Morgan Stanley upgraded Block Inc to an Overweight rating and established a $93 price target, saying the payments company has widened its potential market and positioned itself for faster growth. The brokerage attributed the upgrade to product enhancements, new customer offerings and more flexible pricing that together have expanded the company's addressable market.
The firm pointed to specific product and pricing moves that began influencing results in early 2025. On the consumer side, Block expanded credit offerings inside Cash App; fourth-quarter consumer lending originations were up 69% year over year, while Cash App Borrow originations rose 223% year over year. On the Seller side, changes to pricing attracted larger merchants and increased adoption of complementary services, supporting higher seller engagement.
Those actions have coincided with a pickup in growth metrics.
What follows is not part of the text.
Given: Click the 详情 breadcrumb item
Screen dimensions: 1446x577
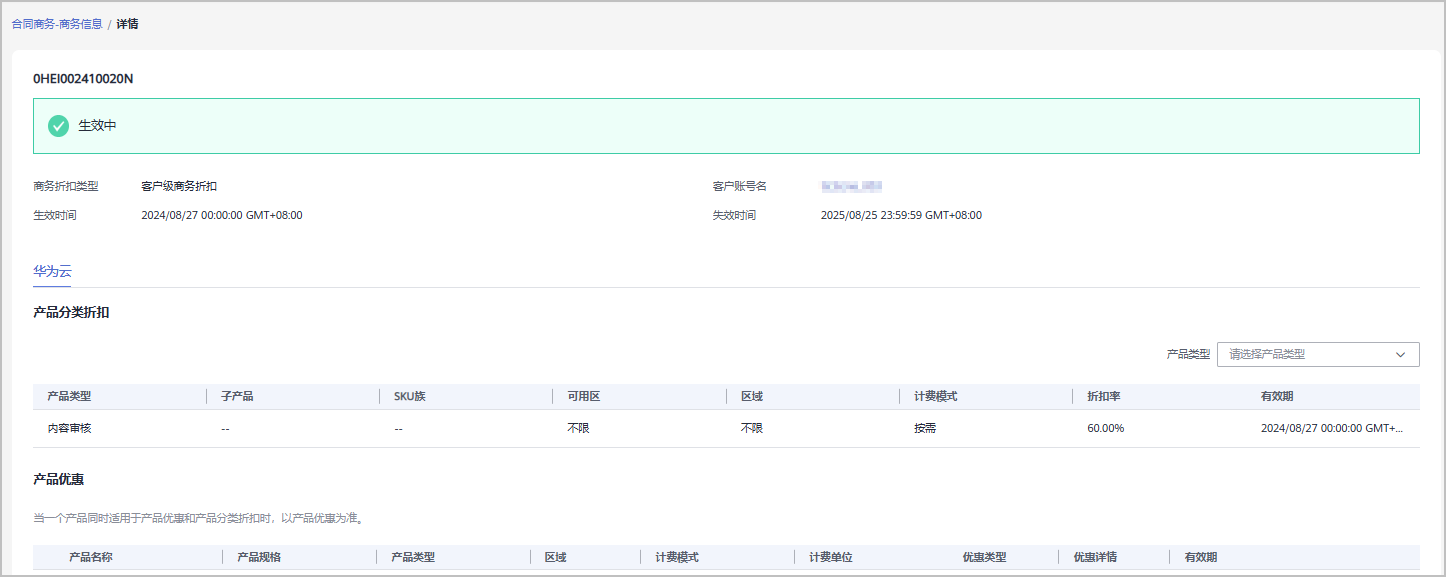Looking at the screenshot, I should pos(127,24).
Morgan Stanley noted that gross profit increased 24% in the fourth quarter of 2025. That represents a recovery from the slowdown seen between 2022 and 2024, when gross profit growth decelerated to 18% in 2024 from 36% in 2022 as earlier higher pricing constrained market reach.
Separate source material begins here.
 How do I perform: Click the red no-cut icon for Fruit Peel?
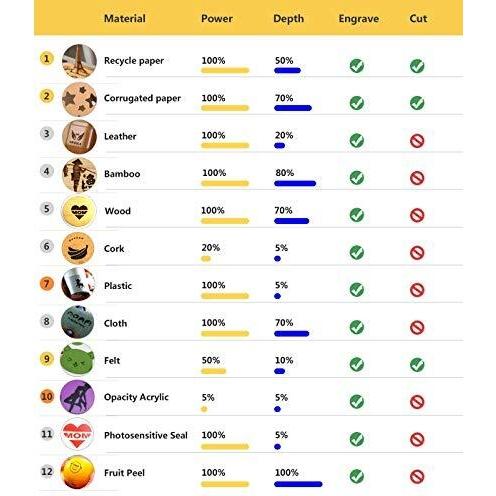tap(417, 476)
Key operating indicators also showed improvement. Seller gross payment volume accelerated from the second quarter of 2025 onward. Cash App gross profit climbed 33% in the fourth quarter, and monthly active users rose to 59 million in 2025 from 57 million in 2024. In the fourth quarter, Cash App added 1 million primary banking actives sequentially, bringing that total to 9.3 million.
Separately, Block plans to reduce headcount by about 40% to roughly 6,000 employees as part of an effort to replace human labor with computing power. Morgan Stanley linked potential profitability upside to these efficiency measures and to the company's application of artificial intelligence to improve margins.
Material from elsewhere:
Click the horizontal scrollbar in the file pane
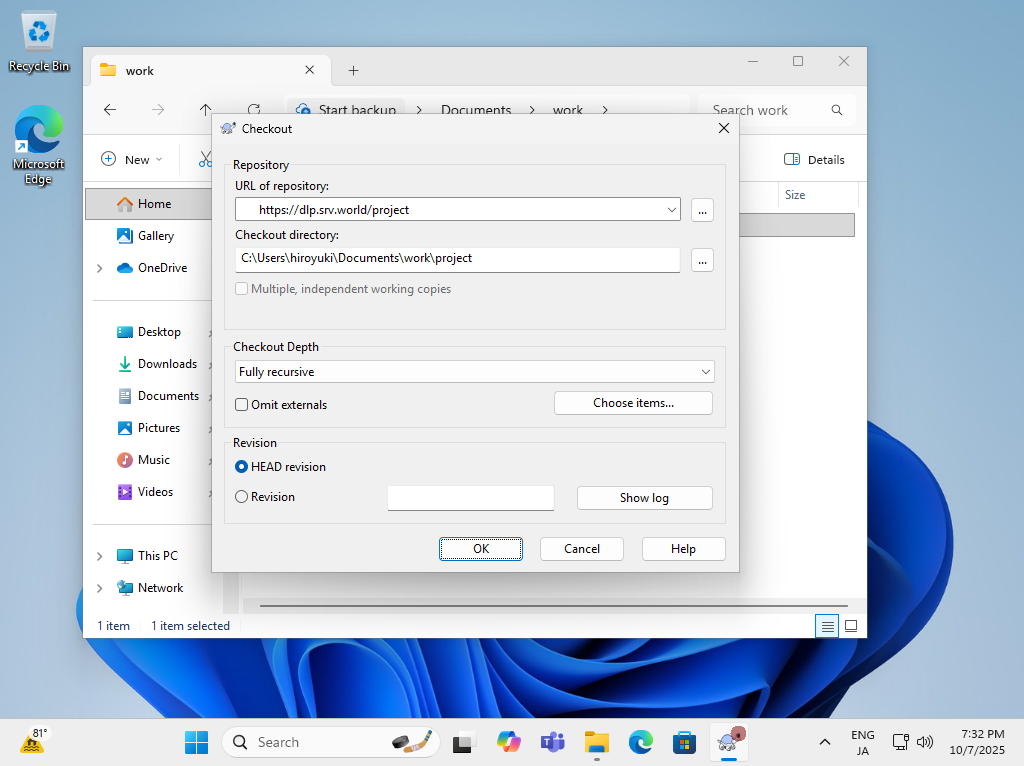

On valuation, Morgan Stanley set its $93 price target using a multiple of 18 times 2027 adjusted earnings per share. The brokerage described that target as appearing conservative in light of expected revenue acceleration and projected roughly 26% EPS growth in 2027. In connection with this view, Morgan Stanley moved its valuation framework away from a prior sum-of-the-parts approach based on EBITDA to an adjusted EPS basis, which incorporates stock-based compensation.
Analysts at the firm raised their EPS estimates to reflect the stronger top-line momentum and the potential for higher profitability driven by AI initiatives. The 2026 EPS estimate was lifted to $3.81 from $3.19, while the 2027 forecast increased to $5.19 from $4.10.
Bottom line - Morgan Stanley's upgrade rests on a combination of product-led expansion of addressable markets, improving growth and profitability measures across Cash App and Seller segments, a significant headcount reduction tied to automation, and an updated valuation methodology that emphasizes adjusted EPS.